Standardization of Cybersecurity Concepts in Automotive Process Models: An Assessment Tool Proposal

In the world of high-tech and information communication domains, the usage of network communication and cloud services is an unavoidable need, which jeopardizes systems and software products to cyber-attacks, causing loss of money, vital information, or may be even causing safety hazards. Hence, cybersecurity is considered as an integral part of the development which grabbed a lot of focus in the late 20th century. This led some huge industries (e.g.: Automotive) and service providers to consider the release of specific standards and process models for Cybersecurity. In August 2021, the German Association for Automotive Industry “VDA” which holds the top car manufacturers worldwide as members to release a new process model appendix called: the Automotive SPICE for Cybersecurity, which focuses on Process Reference, Process Assessment Models for Cybersecurity Engineering, and on the Rating Guidelines of Process Performance for Cybersecurity Engineering.

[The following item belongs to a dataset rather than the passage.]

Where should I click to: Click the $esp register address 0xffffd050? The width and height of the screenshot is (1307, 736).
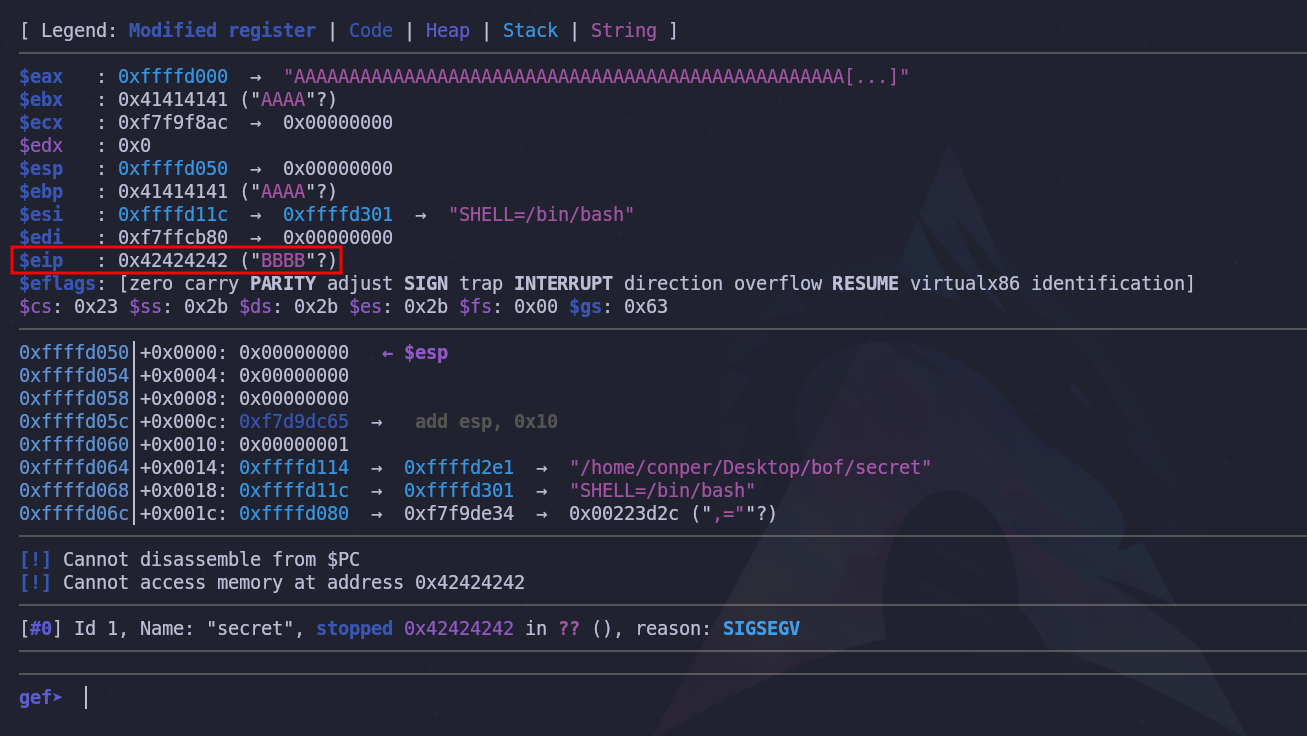tap(172, 169)
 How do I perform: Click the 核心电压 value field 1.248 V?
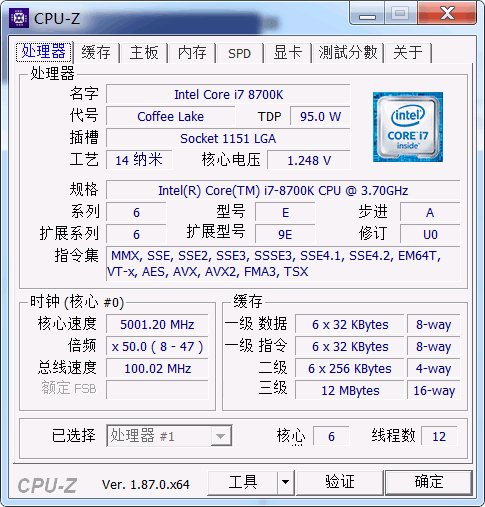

In this paper, a case study of the result of applying this new standard on a sample set of projects will be presented, showing the investigation of challenges and lessons learned by following the traditional methodology of process capability assessments in the new Cybersecurity process assessments, with an introduction of a few tool proposals to cope with the specific requirements and constraints of a Cybersecurity process model that can help practitioners in other domains (e.g.: SSE-CMM). The study also urges the VDA to officially consider those best practices into the newly released Cybersecurity process model of Automotive SPICE to ensure a secure product and threat-immune organizational infrastructure.